In Verden an der Aller statt ein mittelalterlicher Dom. Im Kreuzgang des Doms stehen in einer Nischen sieben Skulpturen. Oder besser: sechs und ein leeres Podest. Sie verkörpern Tugenden, die seit Jahrhunderten als Wegweiser für ein gelingendes Leben gelten: Mäßigkeit, Stärke, Hoffnung, Glaube, Liebe, Weisheit – und dort, wo die siebte stehen sollte, Gerechtigkeit, gähnende Leere. Ausgerechnet die Gerechtigkeit fehlt.
Das Besondere an der Gerechtigkeit ist ja, dass sie nicht nur eine edle Tugend ist, sondern ein gesellschaftliches Versprechen, ein politischer Maßstab, ein moralischer Anspruch.

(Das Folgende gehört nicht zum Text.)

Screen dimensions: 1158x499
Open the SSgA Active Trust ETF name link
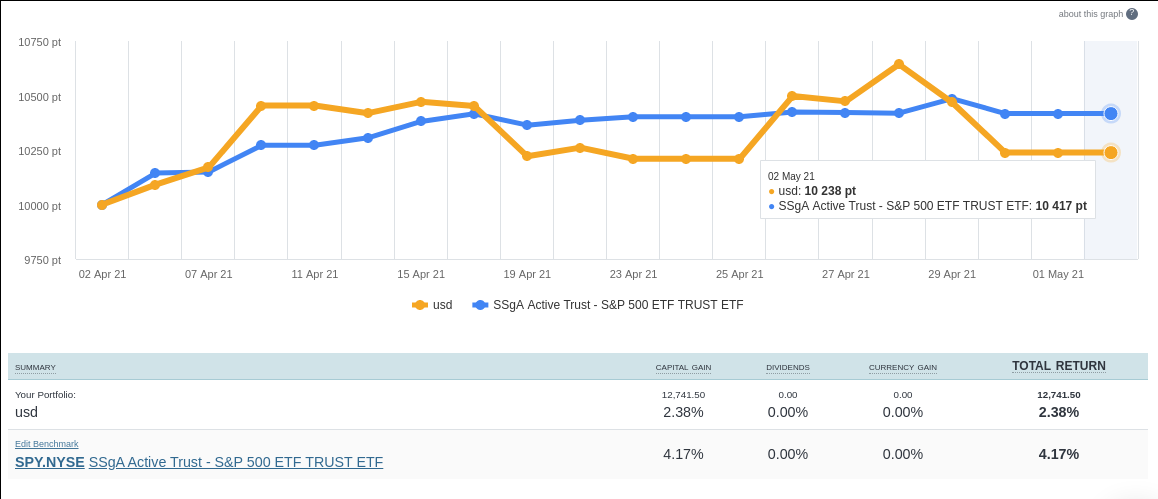coord(236,462)
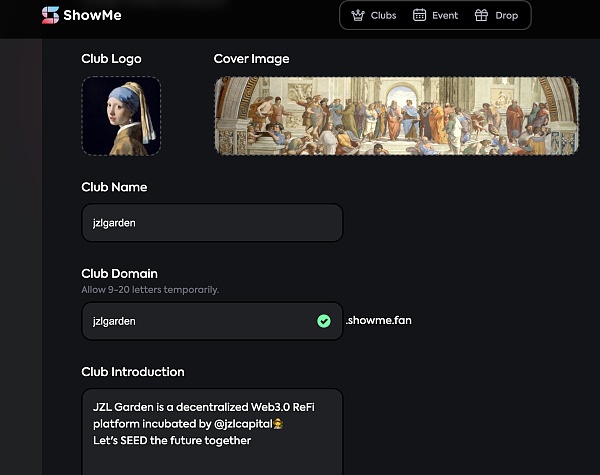Click the green domain validation checkmark
The width and height of the screenshot is (600, 475).
(324, 321)
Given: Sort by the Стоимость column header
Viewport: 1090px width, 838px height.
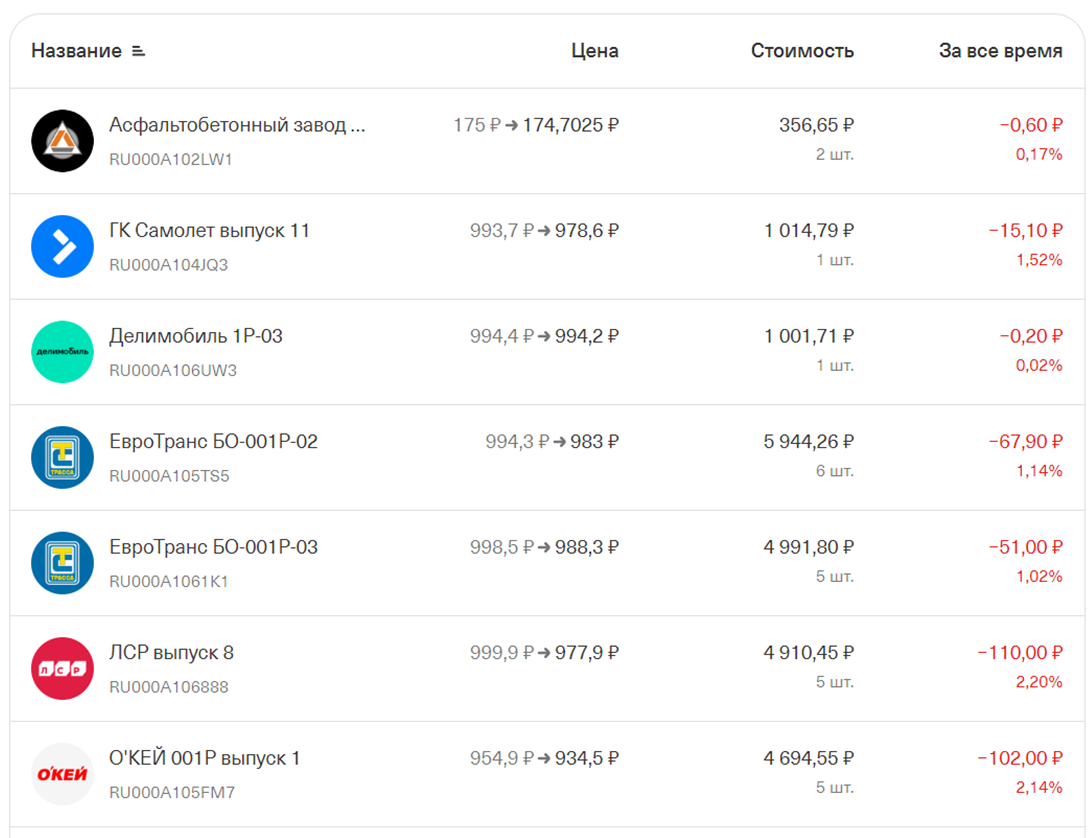Looking at the screenshot, I should click(802, 51).
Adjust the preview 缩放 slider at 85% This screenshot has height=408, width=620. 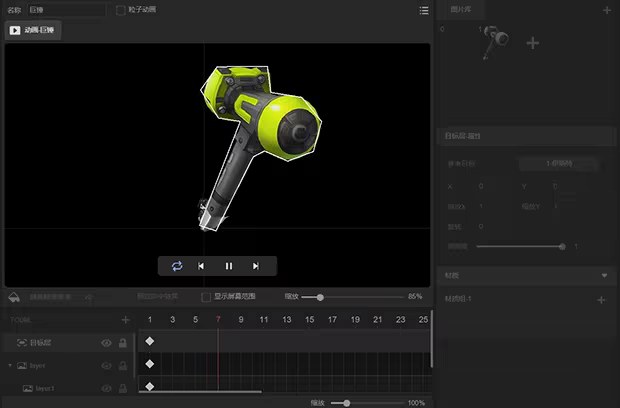pyautogui.click(x=320, y=297)
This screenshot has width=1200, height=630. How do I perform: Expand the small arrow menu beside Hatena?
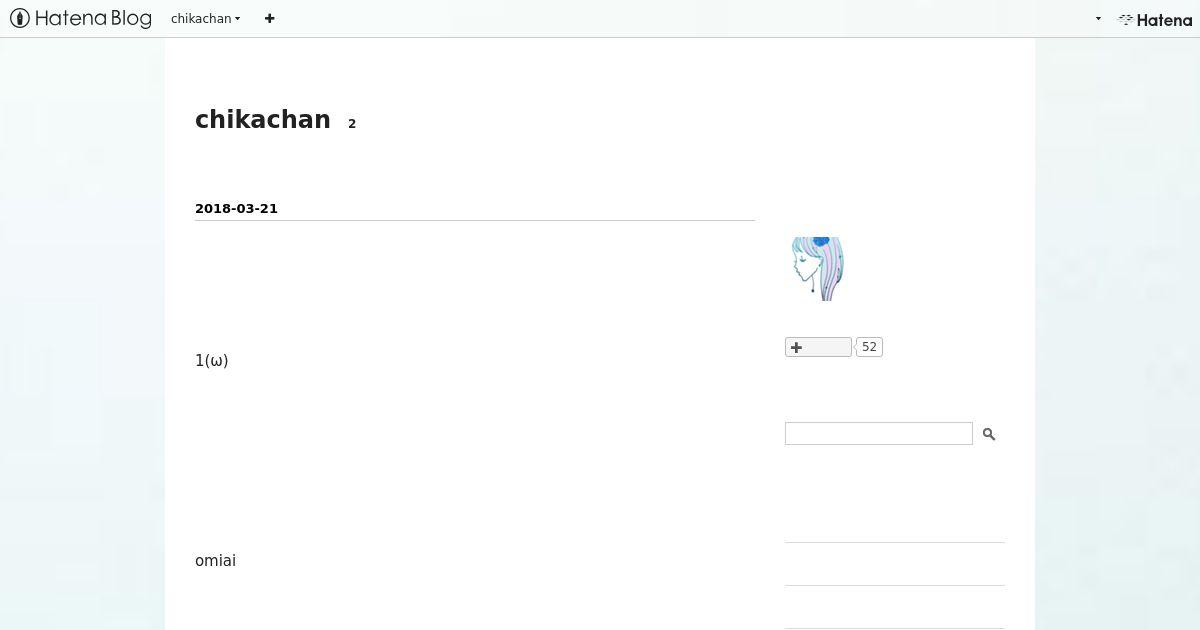pyautogui.click(x=1098, y=19)
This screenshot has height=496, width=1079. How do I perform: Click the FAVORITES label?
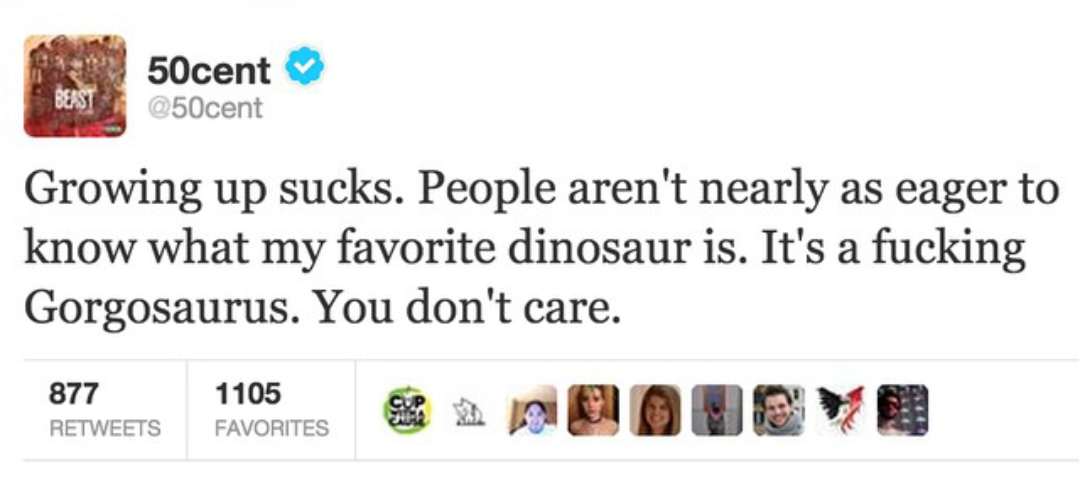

Gerechtigkeit existiert nicht per se, sie muss geschaffen, verteidigt, ausgehandelt werden.
Die Leerstelle im Verder Dom erinnert daran, dass Sehnsucht aus dem Mangel erwächst, daran, dass Gerechtigkeit niemals selbstverständlich ist und daran, wie groß die Lücke ist, die sie hinterlässt, wenn sie fehlt.